What’s new for enterprise in iOS 16
Learn about the enterprise content that Apple has released for iOS 16.
iOS 16 updates improve the stability, performance, or compatibility of your device and are recommended for all users. Device administrators can manage software updates using an MDM solution.
For information about general improvements, learn about iOS 16 updates.
For details about the security content of these updates, see Apple security updates.
iOS 16.5
You can now sign in with your managed Apple ID in Software Update to install beta updates.
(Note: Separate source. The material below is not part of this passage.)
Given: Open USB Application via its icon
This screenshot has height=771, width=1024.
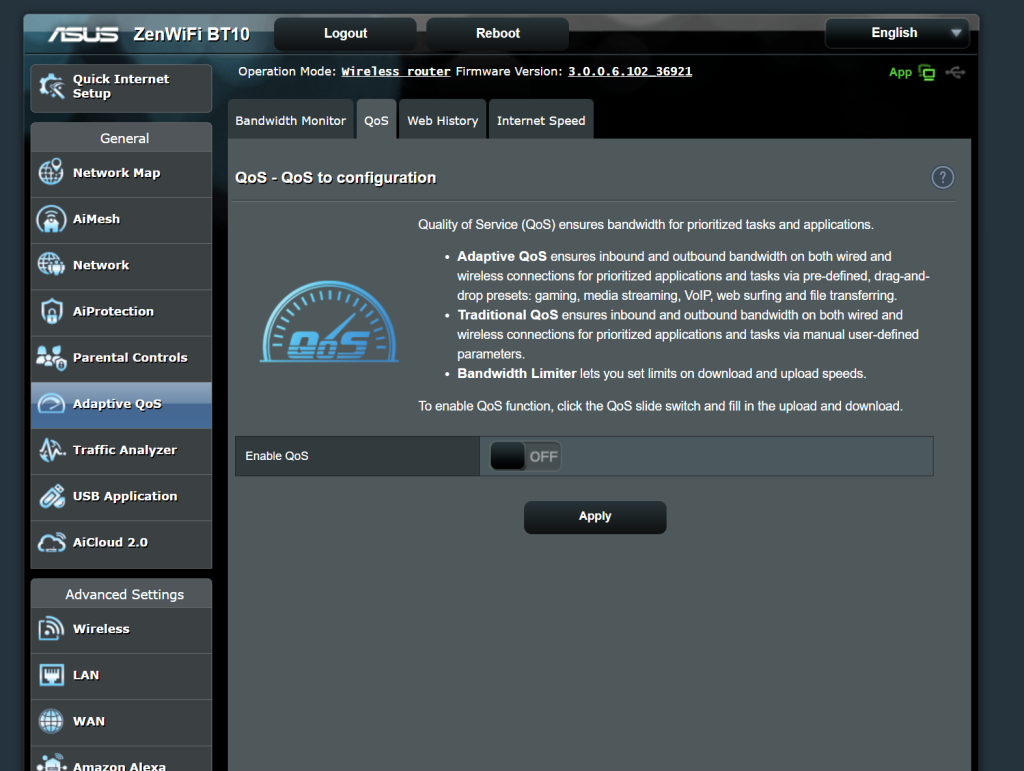Looking at the screenshot, I should pos(51,496).
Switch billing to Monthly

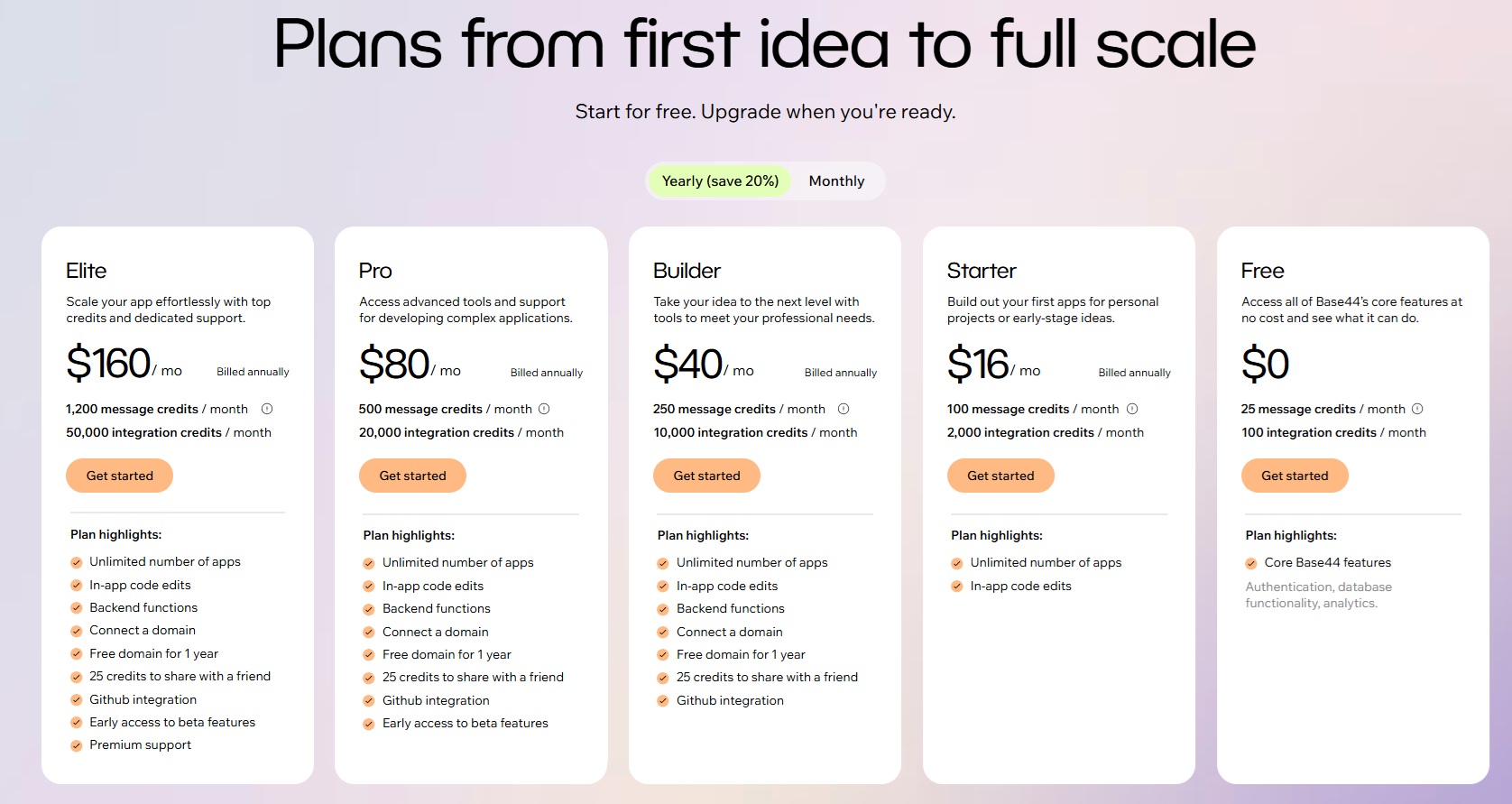[836, 181]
See the documentation on AppleSeed for IT for more information.
Safari now sets network traffic class based on the WebRTC priority property.
Resolves an issue where Verizon users were unable to auto-dial conference room numbers.
The error message “Cannot Send Email” no longer appears when an email sends successfully.
Text message verification codes now work when using federation with Microsoft multifactor authentication.
iOS 16.4
MDM can query the model number of managed devices.
Profile-based Wi-Fi networks are given auto-join priority over manually joined networks by default.
Resolves an issue that caused users with Managed Apple IDs to be prompted to Update Apple ID Settings.
iOS 16.3.1
Resolves an issue that prevented iCloud settings from displaying or setting correctly for users with Managed Apple IDs.
iOS 16.3
Network extensions that provide content filtering will properly filter web browsing.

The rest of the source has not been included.